The problem: Set down, please, exactly the lines below that run from the line with "Given: Open the Aprel Kino chat title" to the line with "Expand Additional application settings", both lines included.

___ Record set

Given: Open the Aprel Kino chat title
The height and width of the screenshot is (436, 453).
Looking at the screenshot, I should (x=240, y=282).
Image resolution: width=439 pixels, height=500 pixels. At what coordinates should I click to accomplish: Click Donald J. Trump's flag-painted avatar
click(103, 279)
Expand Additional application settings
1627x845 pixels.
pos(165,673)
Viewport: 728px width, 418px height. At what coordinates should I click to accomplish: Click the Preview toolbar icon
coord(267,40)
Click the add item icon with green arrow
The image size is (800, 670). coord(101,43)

______
___ Record set

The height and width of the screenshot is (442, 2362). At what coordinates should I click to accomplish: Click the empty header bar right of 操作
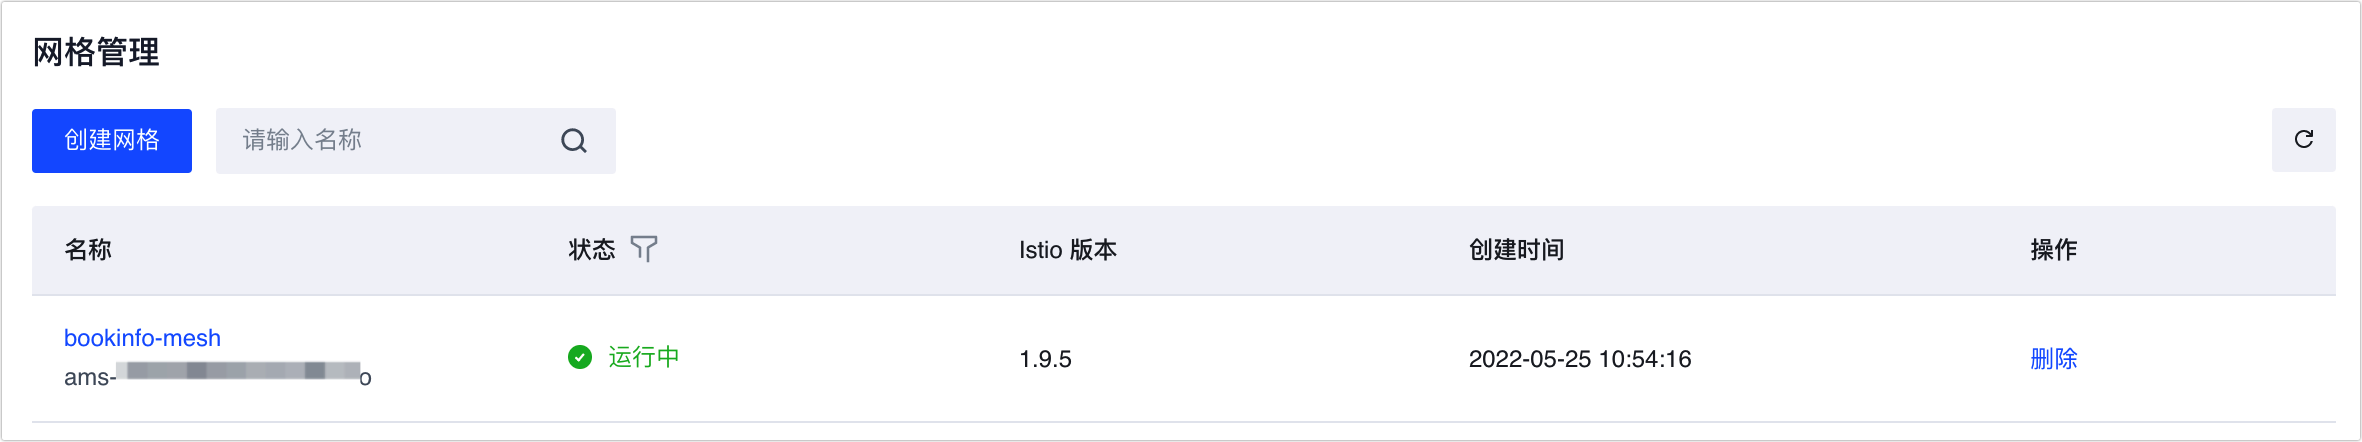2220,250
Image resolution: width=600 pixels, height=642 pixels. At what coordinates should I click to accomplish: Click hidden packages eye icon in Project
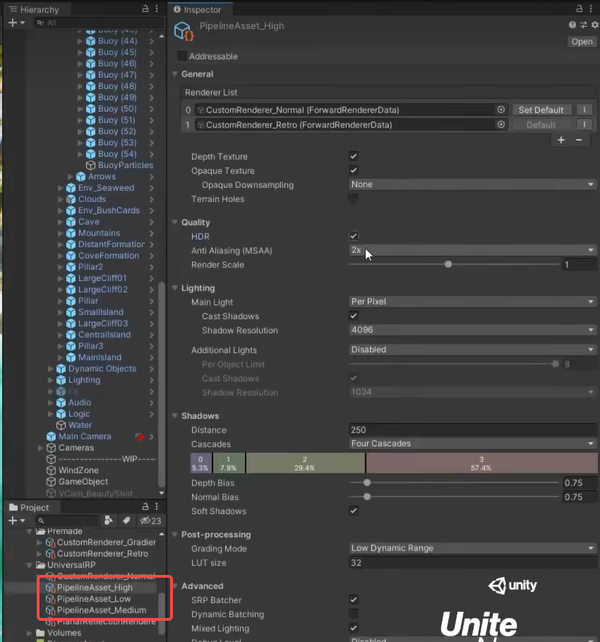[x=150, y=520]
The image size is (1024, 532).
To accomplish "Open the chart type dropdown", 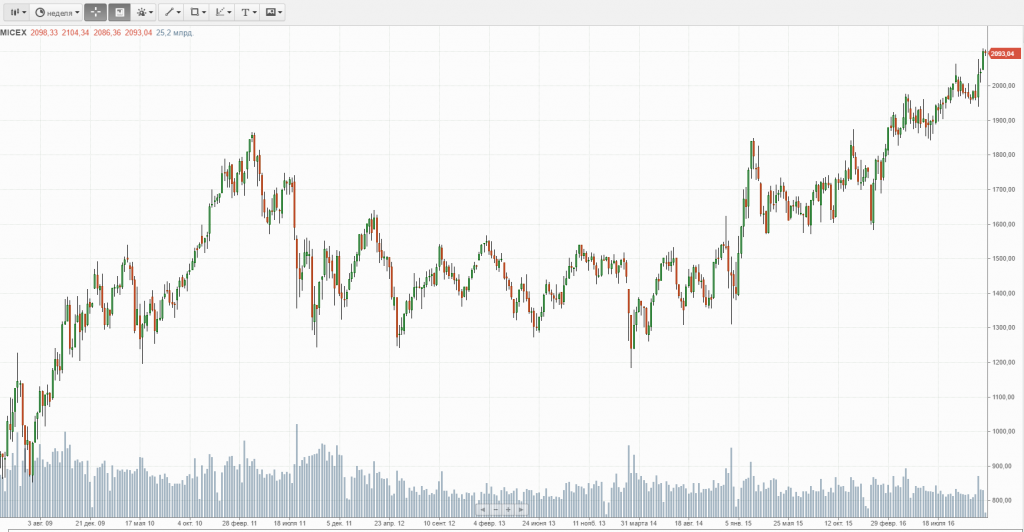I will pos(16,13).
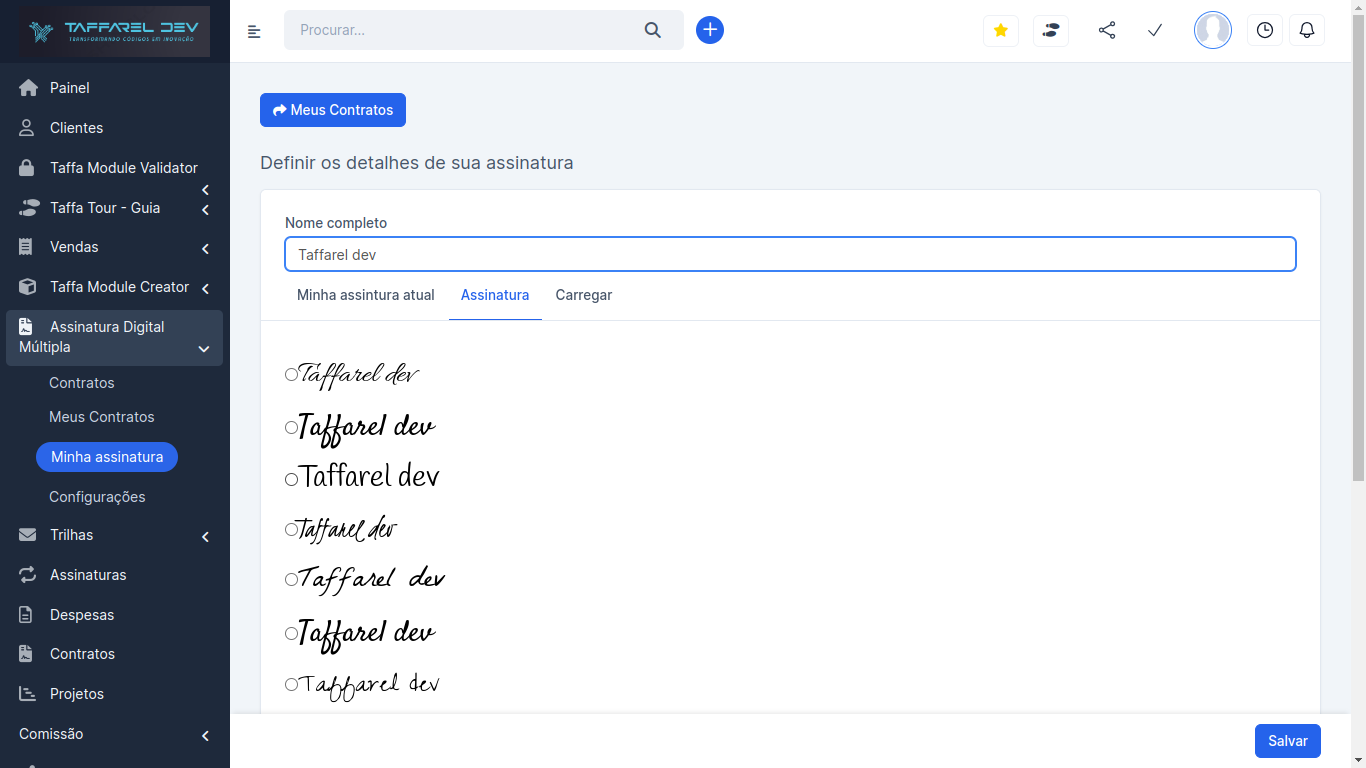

______

Response area:
Given: Open the Aprel Kino chat title
The height and width of the screenshot is (436, 453).
Looking at the screenshot, I should (x=240, y=282).
Image resolution: width=439 pixels, height=500 pixels. At what coordinates should I click to accomplish: Click Donald J. Trump's flag-painted avatar
click(103, 279)
Expand Additional application settings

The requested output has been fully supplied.